Standing in the long gallery, which literally bridges the Cher, we wondered whether the masques and revels held here in honor of the Scotch Queen were able to dispel sad thoughts of that day at Amboise, of whose miseries we heard so much yesterday. Mary Stuart, more than half French, was gay, light-hearted and perhaps in those early days with a short memory for the sorrows of life; but it seems as if the recollection of that day of slaughter and misery could never have been quite effaced from her mind. To Catherine, who revelled in blood and murder, the day was one of triumph, but its horrors evidently left their impress upon the delicate physique as well as upon the sensitive mind of the frail, gentle Francis.
Since we have heard so much of the evil deeds of Catherine it has become almost unsafe to take Miss Cassandra into any of the palaces where the Medicean Queen is honored by statue or portrait. When we passed from the spacious salle des gardes, later used as the dining hall of the Briçonnet family, into the room of Diane de Poitiers, it seemed the very irony of fate that a large portrait of the arch enemy of the beautiful Diane should adorn the richly carved chimney-place. I should not say adorn, for Catherine's unattractive face could adorn nothing, and this severe portrait in widow's weeds, with none of the pomp and circumstance of royalty to light up the sombre garb, is singularly undecorative. Although she had already announced that she had no great affection for Diane, Catherine's portrait in this particular room excited Miss Cassandra's wrath to such a degree that her words and gestures attracted the attention of the guide. At first he looked perplexed and then indignantly turned to us for an explanation: "What ailed the lady, and why was she displeased? He was doing his best to show us the château." We reassured him, smoothed down his ruffled feathers, and finally explained to him that Miss Cassandra had a deep-rooted aversion to Queen Catherine and especially resented having her honored by portrait or bust in these beautiful French castles, above all in this room of her hated rival.

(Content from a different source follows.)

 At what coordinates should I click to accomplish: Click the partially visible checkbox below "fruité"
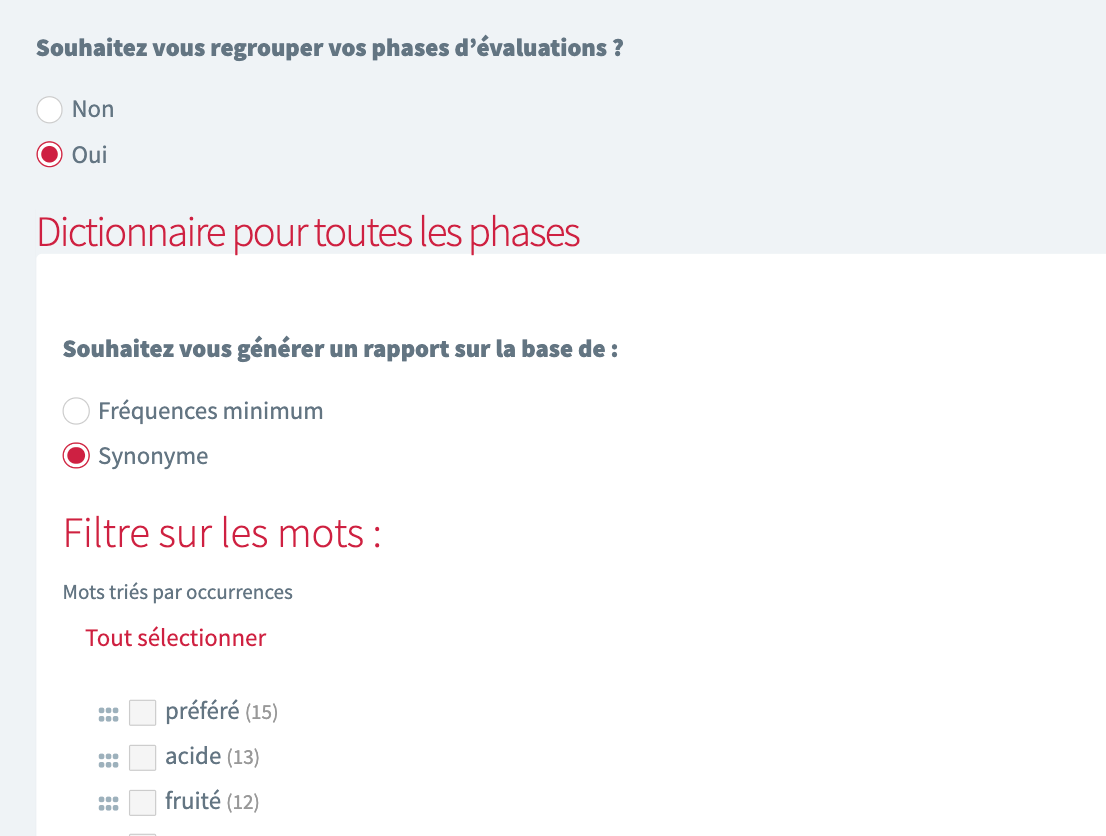tap(142, 834)
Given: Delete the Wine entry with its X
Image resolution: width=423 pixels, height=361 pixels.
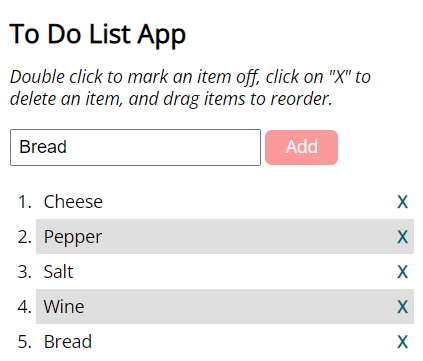Looking at the screenshot, I should (x=402, y=307).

"Diane was none too good herself," he replied with a grim smile; "but she was beautiful and had wit enough to hold the hearts of two kings." Then, entering into the spirit of the occasion, he turned to Miss Cassandra and by dint of shrugs, and no end of indescribable and most expressive French gestures, he made her understand that he had no love for Catherine himself, and that if it lay within his pouvoir he would throw the unlovely portrait out of the window; no one cared for her,—her own husband least of all. This last remark was accompanied with what was intended for a wicked wink, exclusively for Walter's benefit, but its wickedness was quite overcome by the irresistible and contagious good humor and bonhomie of the man. Finding that his audience was en rapport with him, he drew our attention to the wall decoration, which consists of a series of monograms, and asked us how we read the design.